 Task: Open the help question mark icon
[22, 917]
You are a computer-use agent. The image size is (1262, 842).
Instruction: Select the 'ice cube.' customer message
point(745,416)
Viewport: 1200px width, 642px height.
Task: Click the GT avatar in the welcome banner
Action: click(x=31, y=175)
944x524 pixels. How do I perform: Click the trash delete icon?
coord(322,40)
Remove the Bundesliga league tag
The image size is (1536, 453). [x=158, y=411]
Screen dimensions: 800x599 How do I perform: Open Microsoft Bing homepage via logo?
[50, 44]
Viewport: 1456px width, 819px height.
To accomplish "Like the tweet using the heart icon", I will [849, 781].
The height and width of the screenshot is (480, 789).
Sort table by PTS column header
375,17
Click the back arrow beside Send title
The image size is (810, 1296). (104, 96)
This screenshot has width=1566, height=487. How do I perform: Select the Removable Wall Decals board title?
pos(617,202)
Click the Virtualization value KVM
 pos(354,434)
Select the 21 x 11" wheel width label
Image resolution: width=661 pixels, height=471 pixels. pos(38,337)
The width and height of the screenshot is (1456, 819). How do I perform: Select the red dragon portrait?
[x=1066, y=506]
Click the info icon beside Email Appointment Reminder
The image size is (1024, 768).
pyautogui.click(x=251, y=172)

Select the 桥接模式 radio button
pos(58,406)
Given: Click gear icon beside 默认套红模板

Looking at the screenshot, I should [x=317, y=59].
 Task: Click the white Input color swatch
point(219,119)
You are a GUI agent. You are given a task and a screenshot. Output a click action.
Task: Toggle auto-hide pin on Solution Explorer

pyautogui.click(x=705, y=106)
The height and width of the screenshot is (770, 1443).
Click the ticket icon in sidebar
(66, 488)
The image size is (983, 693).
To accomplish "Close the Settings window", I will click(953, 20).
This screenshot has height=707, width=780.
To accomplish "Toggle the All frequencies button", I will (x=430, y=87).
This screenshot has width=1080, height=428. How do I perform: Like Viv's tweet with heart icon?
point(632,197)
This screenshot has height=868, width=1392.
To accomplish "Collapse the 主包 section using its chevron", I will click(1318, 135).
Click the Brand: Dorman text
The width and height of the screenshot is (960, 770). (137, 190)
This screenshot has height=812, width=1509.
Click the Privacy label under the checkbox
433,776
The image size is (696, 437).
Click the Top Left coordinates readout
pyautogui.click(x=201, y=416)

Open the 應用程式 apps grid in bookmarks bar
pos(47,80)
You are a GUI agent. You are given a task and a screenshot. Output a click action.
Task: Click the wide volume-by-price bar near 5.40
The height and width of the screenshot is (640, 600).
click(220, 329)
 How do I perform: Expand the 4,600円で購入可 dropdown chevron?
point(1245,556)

——————

*Work instruction*:
Across all the records above, count the lines that contain "will" and reply with only the number.

*Expected answer*:
4